Press "Enter" to skip to content

Category: Constraints

Adding Foreign Keys and Deadlocks

Michael J. Swart explains a challenge in adding a foreign key to an existing table:

Schema modification locks (SCH-M) are taken by DDL (Data Definition Language) statements like CREATE/ALTER/DROP.
Schema stability locks (SCH-S) are taken by DML (Data Manipulation Language) statements like INSERT/UPDATE/DELETE.

Those two types of locks are incompatible. Meaning, I can’t get a SCH-S lock on some table if you’ve already got a SCH-M lock on it (and vice versa).
Paul Randal describes the SCH-M lock as a super-table-X lock. It makes sense to me, if I’m half way through querying a table, I don’t want its definition to change.
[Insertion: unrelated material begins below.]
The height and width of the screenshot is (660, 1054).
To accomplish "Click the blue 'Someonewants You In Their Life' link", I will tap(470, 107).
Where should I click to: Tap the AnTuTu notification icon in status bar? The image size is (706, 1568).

Such a pessimistic lock can be awkward for a busy system. The SCH-M can cause a lot of blocking. For example, creating (and dropping) foreign keys requires a SCH-M lock not only on the parent table, but also on the referenced table which leads to trouble.

Click through for a demonstration of the problem. Michael also has some guidance on how to minimize the issue. I’d note the degenerative form of this guidance: understand your data model up-front and apply foreign key constraints at table creation time. That’s not always possible, sure, so when you can’t do that, Michael has some good advice.

Leave a Comment

Enforcing Constraints across Postgres Partitions

Shaun Thomas explains a rule:

Postgres table partitioning is one of those features that feels like a superpower right up until it isn’t. Just define a partition key, carve up data into manageable chunks, and everything hums along beautifully. And what’s not to love? Partition pruning in query plans, smaller tables, faster maintenance, easy archiving of old data; it’s a smorgasbord of convenience.

Then you try to enforce a unique constraint without including the partition key, and Postgres behaves as if you just asked it to divide by zero. Well… about that.

Click through for an explanation, some workarounds that might work in specific circumstances, and a few closing remarks.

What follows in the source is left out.